PRIVATE SECTOR TO THE RESCUE
Not so fast. The workers' comp appeals board and the legislature in California may not be on the same page, SB 899 still being in effect, and Ogilvie and Almarez/Guzman being what they are, but there is still plenty that the private sector can do. That's according to Don F. Sloan, executive vice president, managed care services, for Sedgwick.
Remember that SB 899 allows employers to create pools of doctors for the analysis and treatment of workers' comp eligible injuries.
Sloan reports that Sedgwick CMS has piloted a medical provider network with four large self-insured employers that has produced a 20 percent reduction in costs in the first year of the program. Compare that with an overall state climate that has seen medical indemnity per claim for insureds rise from an average of $24,414 in 2004 to $39,083 in 2009, according to the WCIRB.
"What we are looking at is a reliable way to relate the quality of care to total claim costs, rather than just looking for discounts," Sloan said. "This enables us to identify the providers that have the best medical outcomes based on trends in controlling medical and indemnity costs."
Sloan noted that employers had been asking for something along the lines of Sedgwick CMS's pilot program for some time.
"It's not like we went to employers with something they never thought about before," he said. "We've been having a dialogue with them for a long time based on the recognition that this is ultimately the real answer. With a successful pilot of a practical and workable system, we will now be offering our solutions in other states."
Likewise, the pharmacy managers have their own ideas about how to control costs in California.
Kevin Tribout, a director of government affairs for Tampa, Fla.-based pharmacy and workers' comp medical manager PMSI, said his company is working with several states, California included, to get a better grip on the impact that physician dispensing is having on pharmacy costs and overall medical spend.
Keep in mind that, if an injured worker is visiting a doctor to pick up their OxyContin, the company or the carrier is paying not only for the cost of the drug but also for the cost of the doctor's visit. Adding to the cost is that physicians aren't being consistent in how they dispense or charge for the medicine.
"What we don't understand on behalf of our clients and the retail clients that we work with is why the doctors who are seeing the injured worker are dispensing the medication in a package of 10 instead of a package of seven, or 33 instead of 30, circumvent the fee schedule, and come up with these bills that are two or three times higher than it would be for a retail pharmacy," Tribout said.
He pointed to New York, where pharmacy networks have been established that are helping to control both price and utilization.
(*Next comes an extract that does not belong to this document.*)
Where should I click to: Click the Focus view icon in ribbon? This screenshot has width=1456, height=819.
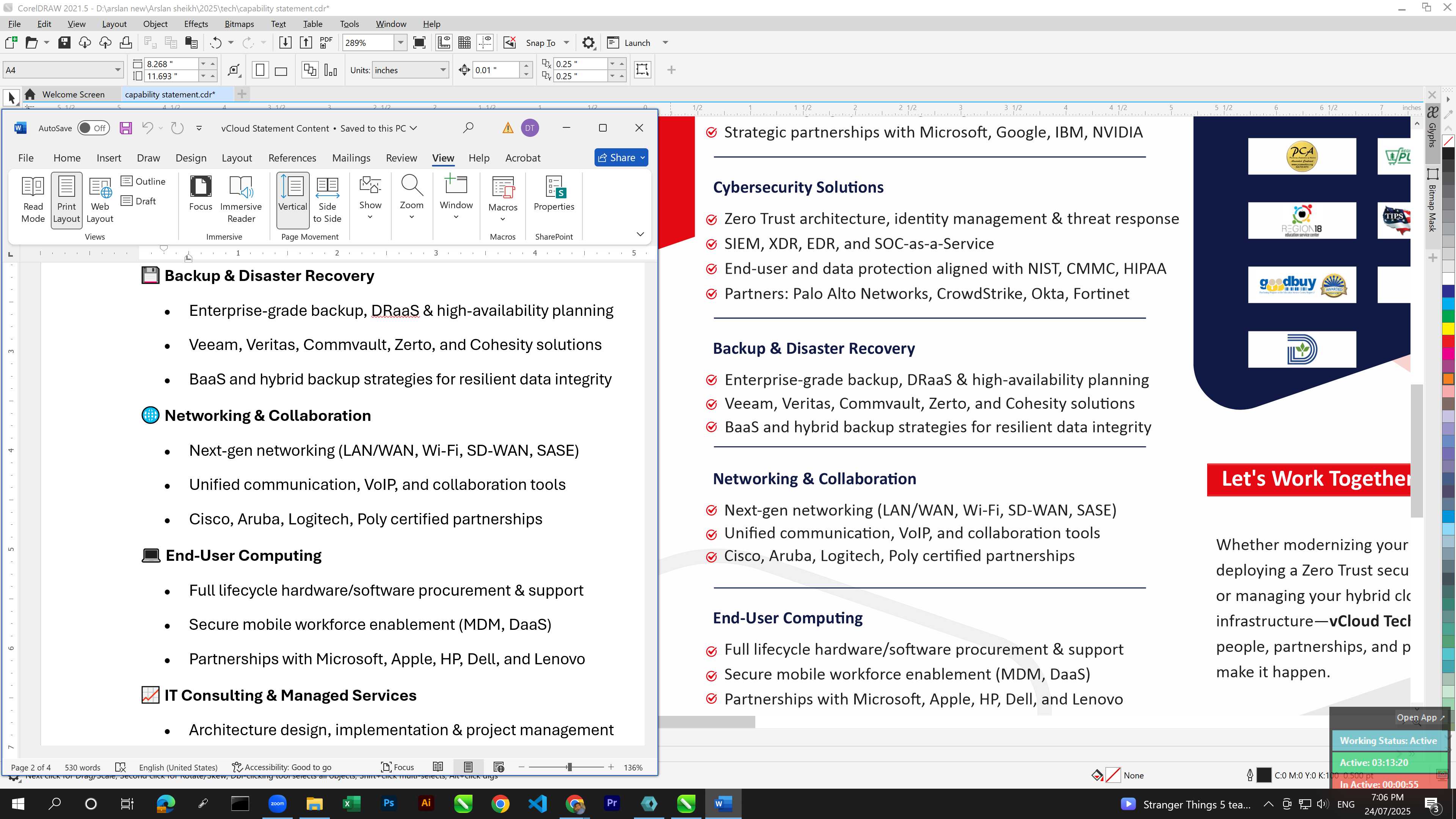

He said that the same effort is now underway in California.
"They are looking at making some tweaks and adjusting it and letting them recognize pharmacy as an ancillary provider that can be included in the MPN," Tribout said.
As things stand, according to Javier Alabart, the founder of the Fresno practice that employs Wolzmuth, California is at the midway point of its historical and eternal swing between a set of regulations that favors applicants and a set that favors employers.
But he and his partners said that the amount of litigation that SB 899 and Ogilvie and Almarez/Guzman have spawned is making this pendulum swing a lot more drawn out than most. So you can add to disability ratings and increased pharmacy price tags the increased cost of litigation in California.
He added that legislators really aren't best equipped to be setting workers' compensation standards.
"While this may have been well-intended, but the reality is the car needs a tune-up, so we are going to change the tires on it. What they did is they really didn't address the problems the way they should have in my opinion," he said.
And what of the prospects for the legislators and their appointees on the workers' comp appeals board ever getting it right and stopping that pendulum at center?
"There is not going to be any peace, there is always politics," Alabart said.